In early February 2020, before many people realized what the COVID-19 pandemic would become, 57 US citizens were removed from Wuhan, China, and quarantined at a Nebraska military base. The government engaged an experienced infectious disease specialist from the University of Nebraska Medical Center for help. The expert asked the Center for Disease Control and Prevention (CDC) for permission to test the quarantined group for the virus. According to a Reuters article, an email from an official at the quarantine site on February 8, 2020, stated that the “CDC does not approve this study… Please discontinue all contact with the travelers for research purposes.” An expert clinician responsible for the care of 57 people possibly infected with a deadly virus wants to have the people tested (and they wanted to be tested), and a government official, not a clinician, prevented the testing based on the protections provided in the laws of human-subjects research?
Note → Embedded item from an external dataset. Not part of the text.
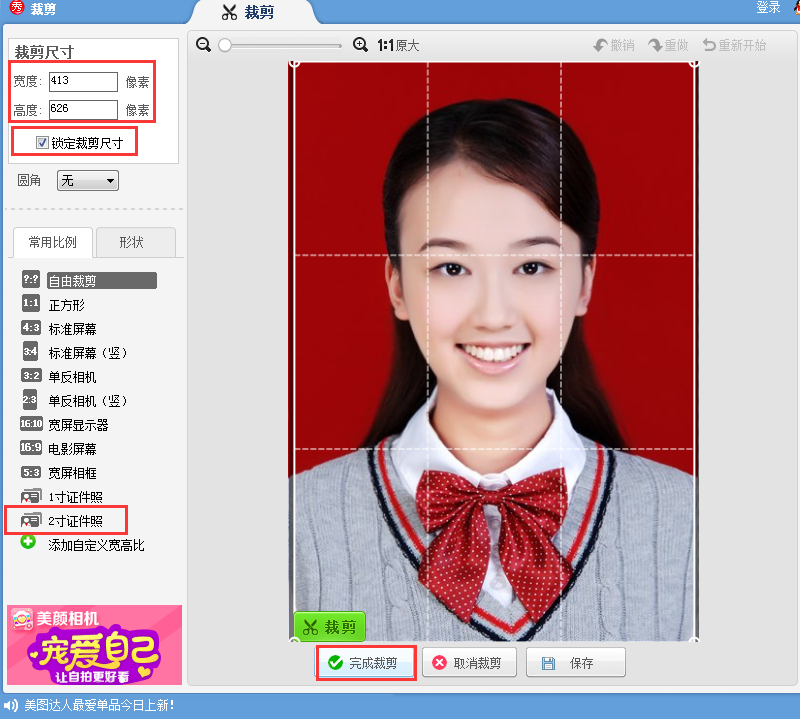Click the 保存 save button

[575, 663]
This seems absurd. And it contributed to the ongoing spread of the virus in the US, where there have been 47,919,627 diagnosed infections and 783,575 deaths as of November 15, 2021.
Transparency and data availability will be critical to improving patient outcomes and managing people infected in a pandemic, or with any medical problem. A significant part of the lack of transparency and data availability is our fragmented system for patient care and poorly designed medical records. However, we could implement a solution to our data management problem, but like the CDC, we have administrators and lawyers (non-clinicians) who have not recognized the need and/or who actively inhibit clinicians’ access to data. Since the inception of the HIPAA law in 1996, hospitals have misinterpreted the law preventing access to data that could be used to improve outcomes. Additionally, hospitals have also required onerous human-subjects research processes, such as IRB submission, for performing quality improvement activities that, in most instances, should not require IRB submission. The administrators and lawyers often require inappropriate IRB submission “just to be safe.” Making decisions in healthcare “just to be safe” may be one of the most significant contributors to unintentional medical harm and waste in our world.
It’s time to change our thinking and interpret laws through the lens of what is best for patients and the clinicians who care for them, not through the lens of a defense made by a lawyer, administrator, or company. By making important patient and treatment data, including value-based outcomes, available for clinicians in each local clinical environment and providing the appropriate tools for data visualization and analysis, improved outcomes, lower costs, and overall improved value can be achieved. Without access to essential data and analytical tools, it is like pilots attempting to fly a plane with no instruments. Transparent data, appropriate analysis, and feedback loops for ongoing improvement of value-based outcomes will transform our healthcare system into one that is sustainable. We currently don’t have a data and analytics infrastructure (also called a Learning Health System) in each local clinical environment in healthcare. Until we do, we will continue to be flying blind, which is not healthy for patients or the clinicians who care for them.